- Granite Location within the state of Wyoming Granite Granite (the United States)
- Coordinates: 41°6′0″N 105°9′30″W﻿ / ﻿41.10000°N 105.15833°W
- Country: United States
- State: Wyoming
- County: Laramie
- Elevation: 7,336 ft (2,236 m)
- Time zone: UTC-7 (Mountain (MST))
- • Summer (DST): UTC-6 (MDT)
- ZIP codes: 82059
- GNIS feature ID: 1597336

= Granite, Wyoming =

Granite (also Granite Canon or Granite Canyon) is an unincorporated community in Laramie County, Wyoming, United States. Its elevation is 7336 ft above sea level. The community is unincorporated, but has the postal designation of Granite Canon with the ZIP code of 82059.

Public education in the community of Granite is provided by Laramie County School District #1.

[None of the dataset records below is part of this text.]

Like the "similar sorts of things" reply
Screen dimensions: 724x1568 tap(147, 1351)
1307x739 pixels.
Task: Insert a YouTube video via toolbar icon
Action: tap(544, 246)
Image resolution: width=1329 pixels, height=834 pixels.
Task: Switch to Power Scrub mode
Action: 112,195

On the morning of October 4, 2018, an eastbound Union Pacific freight train collided with the rear of a stationary Union Pacific freight train in Granite Canyon. At the time of the accident, the striking train was traveling on a descending grade leading up to the point of collision. The engineer and conductor of the striking train were killed, and three locomotives and 57 cars of the striking train derailed, while nine cars of the stationary train derailed.